Abstract Details

DMD is the most frequent inherited human myopathy. Although dystrophin mutations represent the primary cause of DMD, it is the secondary processes involving persistent inflammation that likely exacerbate disease progression. Our group previously described the involvement of the NLRP3 inflammasome as having a major role in this deleterious inflammatory process. Recently, MCC950 was discovered as an extremely potent, selective, small molecule inhibitor of NLRP3 and could thus be promising in muscle diseases with an inflammatory component.

Unravel the therapeutic potential of MCC950, a selective NLRP3 inhibitor, in Duchenne muscular dystrophy(DMD).

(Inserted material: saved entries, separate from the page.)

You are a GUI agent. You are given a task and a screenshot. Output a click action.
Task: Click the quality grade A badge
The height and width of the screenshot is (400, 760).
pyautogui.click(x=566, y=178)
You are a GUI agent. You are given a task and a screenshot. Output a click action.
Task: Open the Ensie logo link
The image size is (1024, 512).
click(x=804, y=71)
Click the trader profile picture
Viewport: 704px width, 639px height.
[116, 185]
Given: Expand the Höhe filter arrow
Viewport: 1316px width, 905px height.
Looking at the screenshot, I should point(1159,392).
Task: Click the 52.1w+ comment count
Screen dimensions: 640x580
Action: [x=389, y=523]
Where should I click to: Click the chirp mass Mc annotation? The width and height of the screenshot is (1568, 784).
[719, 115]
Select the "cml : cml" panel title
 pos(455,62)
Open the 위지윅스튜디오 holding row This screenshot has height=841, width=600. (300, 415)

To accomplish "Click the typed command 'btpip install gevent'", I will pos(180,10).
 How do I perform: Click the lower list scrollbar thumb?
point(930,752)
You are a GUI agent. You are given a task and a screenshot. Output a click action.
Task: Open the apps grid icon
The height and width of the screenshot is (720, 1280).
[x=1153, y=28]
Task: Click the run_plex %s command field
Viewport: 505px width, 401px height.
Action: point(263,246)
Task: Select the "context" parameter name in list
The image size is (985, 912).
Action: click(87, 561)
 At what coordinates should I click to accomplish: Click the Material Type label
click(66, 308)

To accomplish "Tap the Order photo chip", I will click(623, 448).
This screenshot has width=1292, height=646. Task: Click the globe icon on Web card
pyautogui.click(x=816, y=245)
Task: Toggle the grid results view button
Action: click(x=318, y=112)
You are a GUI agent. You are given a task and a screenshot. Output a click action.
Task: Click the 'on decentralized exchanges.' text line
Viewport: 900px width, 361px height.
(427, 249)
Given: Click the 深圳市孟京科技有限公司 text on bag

Mdx-MCC950 mice exhibited enhanced physical performance versus mdx mice(+40% for wire test,P<0.05; +20% for grip test,P<0.05). In addition, MCC950 reduced significantly inflammation(-45% vs mdx,P<0.05 for IL-1β), oxidative stress(-25% vs mdx,P<0.05 for HNE) and macrophage infiltration(-60% vs mdx,P<0.05 for CD68). Necrosis(~2.4-fold decrease vs mdx,P<0.001), regenerative fibers(~3-fold decrease vs mdx,P<0.001) and small sized myofibers number's were also reduced, proving MCC950 efficacy in reducing the necrosis-regeneration turnover. MCC950 showed also anti-fibrotic properties (Picrosirius staining reduced by ~3.6 fold vs mdx,P<0.05). Finally, the beneficial effects of MCC950 were recapitulated in C2C12 murine myoblasts and human DMD myotubes.

MCC950 improved significantly mice performances, counterbalanced excessive inflammatory and oxidative responses, slowed down the myofibers necrosis-regeneration turnover and reduced muscle fibrosis. These data were replicated with success in C2C12 murine myoblasts and in human myotubes. This molecule could thus offer promising therapeutic prospects for managing DMD or other muscle and inflammatory disorders.